MICs of different antibiotics were determined by the broth microdilution method, and the antibiotics to which strong biofilm-forming E. faecalis isolates were sensitive were selected for studying the effect of their sub-MIC on biofilm production and gelatinase activity. Bacterial suspensions of the strong biofilm-forming isolates were prepared as described under the Crystal Violet assay: Wells (200 µl) were inoculated with bacterial suspensions, TSB containing 0.25% glucose and the corresponding antibiotic sub-MIC concentrations or TSB without antibiotic (antibiotic-free controls). Plates were incubated for 48 hours at 37 °C. The O.D. of isolates with and without antibiotics at sub-MIC was measured at 545 nm using the plate reader as detailed above. Results were taken as the average of triplicate reads.

The evaluation of sub-MIC antibiotic concentrations on gelatinase activity was performed in a similar way to their effect on biofilm formation. Bacterial suspensions were mixed with TSB containing the corresponding antibiotic (at sub-MICs) or supplemented TSB without antibiotic (antibiotic-free controls). A loopful of this mixture was grown on agar plates containing 3% (w/v) gelatin and incubated for 48 hr, then halos were recorded as detailed above.

Comparative genomic analysis

Five representative strains whose genomes have been previously sequenced were used in this analysis. Three of the five strains have known biofilm formation ability: E. faecalis V583 (Accession # AE016830.1), E. faecalis OG1RF (Accession # CP002621.1) and E. faecalis D32 (Accession # CP003726.1).
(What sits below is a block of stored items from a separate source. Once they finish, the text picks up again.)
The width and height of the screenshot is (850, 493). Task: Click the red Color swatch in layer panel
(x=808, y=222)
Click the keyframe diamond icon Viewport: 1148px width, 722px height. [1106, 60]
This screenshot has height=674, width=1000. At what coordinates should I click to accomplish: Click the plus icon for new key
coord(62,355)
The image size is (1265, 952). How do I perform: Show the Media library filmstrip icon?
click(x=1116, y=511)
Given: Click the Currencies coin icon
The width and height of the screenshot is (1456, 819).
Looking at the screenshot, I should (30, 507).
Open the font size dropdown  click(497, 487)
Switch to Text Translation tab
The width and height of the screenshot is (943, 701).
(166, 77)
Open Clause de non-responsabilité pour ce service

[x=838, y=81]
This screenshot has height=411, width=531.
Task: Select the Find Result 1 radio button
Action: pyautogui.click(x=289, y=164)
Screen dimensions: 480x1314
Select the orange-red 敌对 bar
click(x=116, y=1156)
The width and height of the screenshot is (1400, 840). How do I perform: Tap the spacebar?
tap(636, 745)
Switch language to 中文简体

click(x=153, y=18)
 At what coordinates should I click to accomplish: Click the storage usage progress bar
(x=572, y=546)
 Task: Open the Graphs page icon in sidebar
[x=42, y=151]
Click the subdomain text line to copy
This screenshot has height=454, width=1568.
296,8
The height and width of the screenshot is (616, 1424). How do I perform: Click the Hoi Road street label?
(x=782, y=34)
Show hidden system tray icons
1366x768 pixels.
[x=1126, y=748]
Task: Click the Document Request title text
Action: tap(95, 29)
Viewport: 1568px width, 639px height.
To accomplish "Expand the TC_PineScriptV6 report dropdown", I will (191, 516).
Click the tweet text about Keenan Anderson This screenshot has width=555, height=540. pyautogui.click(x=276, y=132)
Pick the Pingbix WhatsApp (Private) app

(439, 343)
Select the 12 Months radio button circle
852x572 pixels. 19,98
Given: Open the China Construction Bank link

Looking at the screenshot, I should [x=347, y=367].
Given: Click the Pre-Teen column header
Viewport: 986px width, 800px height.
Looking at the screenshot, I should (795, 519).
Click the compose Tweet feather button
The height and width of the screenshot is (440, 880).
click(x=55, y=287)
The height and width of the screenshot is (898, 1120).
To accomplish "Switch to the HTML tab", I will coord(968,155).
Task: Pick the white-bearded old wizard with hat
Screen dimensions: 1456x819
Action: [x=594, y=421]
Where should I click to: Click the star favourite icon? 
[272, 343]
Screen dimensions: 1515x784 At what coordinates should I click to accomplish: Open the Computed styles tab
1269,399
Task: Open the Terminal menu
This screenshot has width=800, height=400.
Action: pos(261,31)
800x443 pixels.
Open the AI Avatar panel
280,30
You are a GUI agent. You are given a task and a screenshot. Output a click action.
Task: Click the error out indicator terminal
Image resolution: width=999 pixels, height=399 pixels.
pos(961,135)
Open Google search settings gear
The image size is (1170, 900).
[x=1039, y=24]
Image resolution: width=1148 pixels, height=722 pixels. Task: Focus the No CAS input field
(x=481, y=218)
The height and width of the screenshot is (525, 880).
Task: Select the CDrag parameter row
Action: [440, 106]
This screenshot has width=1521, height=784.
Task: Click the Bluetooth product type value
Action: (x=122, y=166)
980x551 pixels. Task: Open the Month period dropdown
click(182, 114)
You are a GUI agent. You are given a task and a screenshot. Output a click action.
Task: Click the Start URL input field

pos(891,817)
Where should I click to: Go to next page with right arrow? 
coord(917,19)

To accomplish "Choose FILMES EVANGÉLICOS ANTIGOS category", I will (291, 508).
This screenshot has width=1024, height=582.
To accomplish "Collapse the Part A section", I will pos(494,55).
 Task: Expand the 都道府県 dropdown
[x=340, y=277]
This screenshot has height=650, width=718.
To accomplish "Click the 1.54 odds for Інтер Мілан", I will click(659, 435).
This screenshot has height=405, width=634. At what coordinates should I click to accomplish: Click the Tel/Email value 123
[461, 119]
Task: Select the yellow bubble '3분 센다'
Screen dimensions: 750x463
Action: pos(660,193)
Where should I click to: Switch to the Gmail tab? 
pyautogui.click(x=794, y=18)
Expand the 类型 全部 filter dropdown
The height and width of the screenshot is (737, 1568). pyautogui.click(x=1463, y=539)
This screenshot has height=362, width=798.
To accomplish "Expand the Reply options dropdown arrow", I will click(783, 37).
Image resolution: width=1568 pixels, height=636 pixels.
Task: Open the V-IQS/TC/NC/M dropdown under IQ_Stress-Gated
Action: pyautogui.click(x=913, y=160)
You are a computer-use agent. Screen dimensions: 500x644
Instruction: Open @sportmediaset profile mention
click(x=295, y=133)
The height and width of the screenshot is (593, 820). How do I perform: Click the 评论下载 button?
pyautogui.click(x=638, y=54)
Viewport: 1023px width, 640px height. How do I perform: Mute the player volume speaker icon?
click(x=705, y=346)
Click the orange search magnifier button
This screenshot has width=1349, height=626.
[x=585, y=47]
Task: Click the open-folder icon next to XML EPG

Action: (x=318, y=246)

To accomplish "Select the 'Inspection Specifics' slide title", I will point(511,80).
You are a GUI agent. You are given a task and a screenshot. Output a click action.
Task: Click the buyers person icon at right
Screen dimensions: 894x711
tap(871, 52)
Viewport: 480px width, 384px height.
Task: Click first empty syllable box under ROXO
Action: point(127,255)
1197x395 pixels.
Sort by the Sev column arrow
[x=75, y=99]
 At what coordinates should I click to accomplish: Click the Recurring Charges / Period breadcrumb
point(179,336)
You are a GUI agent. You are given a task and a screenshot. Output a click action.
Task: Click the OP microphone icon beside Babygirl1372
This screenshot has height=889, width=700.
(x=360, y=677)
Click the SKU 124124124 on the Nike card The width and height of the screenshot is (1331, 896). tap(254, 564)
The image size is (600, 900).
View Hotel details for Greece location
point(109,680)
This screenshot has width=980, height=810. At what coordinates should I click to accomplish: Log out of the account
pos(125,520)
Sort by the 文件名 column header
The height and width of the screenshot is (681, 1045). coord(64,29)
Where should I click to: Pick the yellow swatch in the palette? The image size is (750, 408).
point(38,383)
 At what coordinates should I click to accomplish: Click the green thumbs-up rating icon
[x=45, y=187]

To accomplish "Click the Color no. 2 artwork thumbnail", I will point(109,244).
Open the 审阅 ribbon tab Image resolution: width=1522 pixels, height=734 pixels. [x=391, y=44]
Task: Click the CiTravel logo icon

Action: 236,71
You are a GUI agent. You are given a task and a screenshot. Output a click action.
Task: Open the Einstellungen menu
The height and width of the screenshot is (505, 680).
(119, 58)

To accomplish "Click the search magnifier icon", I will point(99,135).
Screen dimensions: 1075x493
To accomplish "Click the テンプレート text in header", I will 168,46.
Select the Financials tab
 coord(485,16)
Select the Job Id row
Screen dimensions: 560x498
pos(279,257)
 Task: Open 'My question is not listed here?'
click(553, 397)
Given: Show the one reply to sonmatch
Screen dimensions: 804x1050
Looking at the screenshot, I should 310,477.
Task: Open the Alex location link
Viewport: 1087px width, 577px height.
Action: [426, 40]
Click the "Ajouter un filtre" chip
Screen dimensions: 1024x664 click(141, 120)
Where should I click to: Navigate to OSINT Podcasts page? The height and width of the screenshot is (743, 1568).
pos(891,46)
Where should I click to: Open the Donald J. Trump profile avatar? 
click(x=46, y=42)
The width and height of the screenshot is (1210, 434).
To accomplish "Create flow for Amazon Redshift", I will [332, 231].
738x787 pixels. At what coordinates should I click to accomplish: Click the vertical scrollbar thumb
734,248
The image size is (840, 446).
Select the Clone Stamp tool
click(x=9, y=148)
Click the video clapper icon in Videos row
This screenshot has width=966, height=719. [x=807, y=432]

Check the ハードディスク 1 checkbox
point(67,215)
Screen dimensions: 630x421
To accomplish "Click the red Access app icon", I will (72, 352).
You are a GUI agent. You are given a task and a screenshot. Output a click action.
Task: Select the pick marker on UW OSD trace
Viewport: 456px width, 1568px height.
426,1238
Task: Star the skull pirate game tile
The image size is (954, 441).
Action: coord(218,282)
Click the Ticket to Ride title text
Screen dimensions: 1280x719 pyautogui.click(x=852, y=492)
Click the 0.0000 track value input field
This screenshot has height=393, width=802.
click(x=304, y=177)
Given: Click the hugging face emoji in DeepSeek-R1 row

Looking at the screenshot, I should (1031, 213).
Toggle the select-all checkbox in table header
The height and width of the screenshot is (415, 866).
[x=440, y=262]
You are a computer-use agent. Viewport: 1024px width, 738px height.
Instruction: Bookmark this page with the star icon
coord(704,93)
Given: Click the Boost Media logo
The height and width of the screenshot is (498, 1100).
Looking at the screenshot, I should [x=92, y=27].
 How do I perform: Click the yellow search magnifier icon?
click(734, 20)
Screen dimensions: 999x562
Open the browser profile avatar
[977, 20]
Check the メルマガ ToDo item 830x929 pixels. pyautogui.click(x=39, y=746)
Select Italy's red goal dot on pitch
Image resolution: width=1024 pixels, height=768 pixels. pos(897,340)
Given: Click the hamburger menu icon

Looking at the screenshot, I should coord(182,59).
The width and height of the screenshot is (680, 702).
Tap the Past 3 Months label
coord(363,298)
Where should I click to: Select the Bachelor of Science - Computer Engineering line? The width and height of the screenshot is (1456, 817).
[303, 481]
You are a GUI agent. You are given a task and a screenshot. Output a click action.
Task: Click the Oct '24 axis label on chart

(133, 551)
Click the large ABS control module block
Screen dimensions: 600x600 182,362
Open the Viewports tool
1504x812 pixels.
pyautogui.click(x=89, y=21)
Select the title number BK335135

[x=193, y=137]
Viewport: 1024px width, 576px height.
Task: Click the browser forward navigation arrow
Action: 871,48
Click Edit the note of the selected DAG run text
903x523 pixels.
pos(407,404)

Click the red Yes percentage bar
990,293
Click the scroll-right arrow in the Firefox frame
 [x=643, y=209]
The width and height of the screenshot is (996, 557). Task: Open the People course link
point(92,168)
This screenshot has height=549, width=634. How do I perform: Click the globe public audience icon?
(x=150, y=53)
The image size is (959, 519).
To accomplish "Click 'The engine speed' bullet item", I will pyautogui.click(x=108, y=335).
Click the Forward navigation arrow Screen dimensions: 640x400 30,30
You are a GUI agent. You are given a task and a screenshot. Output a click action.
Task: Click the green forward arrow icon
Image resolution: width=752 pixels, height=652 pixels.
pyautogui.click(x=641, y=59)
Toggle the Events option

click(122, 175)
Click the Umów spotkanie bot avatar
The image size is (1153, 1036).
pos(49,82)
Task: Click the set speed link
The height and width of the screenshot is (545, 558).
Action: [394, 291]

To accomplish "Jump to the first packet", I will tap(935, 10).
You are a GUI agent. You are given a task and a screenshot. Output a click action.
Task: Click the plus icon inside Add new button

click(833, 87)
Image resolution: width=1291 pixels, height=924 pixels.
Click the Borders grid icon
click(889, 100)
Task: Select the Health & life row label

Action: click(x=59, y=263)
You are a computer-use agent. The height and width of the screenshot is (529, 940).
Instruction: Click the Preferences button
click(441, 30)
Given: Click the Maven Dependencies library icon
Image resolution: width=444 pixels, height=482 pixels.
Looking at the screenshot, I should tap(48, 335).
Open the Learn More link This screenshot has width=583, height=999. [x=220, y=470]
The other two strains were E. faecalis Str. Symbioflor1 (Accession # HF558530.1), a probiotic strain with no biofilm-forming capacity, and E. faecalis 62 (Accession # CP002491.1), a commensal strain isolated from a healthy child46.

Amino acid and DNA sequences of the selected proteins and their coding genes, respectively, were obtained from NCBI based on the standard strain V583. Analysis tools for genome screens and comparative genomics were BLASTX, BLASTN47 (http://blast.ncbi.nlm.nih.gov/) and the SEED subsystems analysis and database comparative genomics tool20 (http://pubseed.theseed.org/?page = MultiGenomeCompare http://pubseed.theseed.org/comp_genomes.cgi) with reference organism set to V583 as follows: organism = 226185.1 and comparison organisms set to: 936153.3 (62), 1206105.3 (D32), 474186.5 (OG1RF) and 1261557.3 (Symbioflor 1).

Statistical Analysis

All statistical analyses, including descriptive statistics and hypothesis tests (e.g., Chi-Square, Fisher Exact Test, ANOVA and Student t-test were performed on Data Desk v. 6.3 (Data Description Inc., Ithaca, NY, USA) and GraphPad Prism (GraphPad Software Tools, Inc., La Jolla, CA, USA).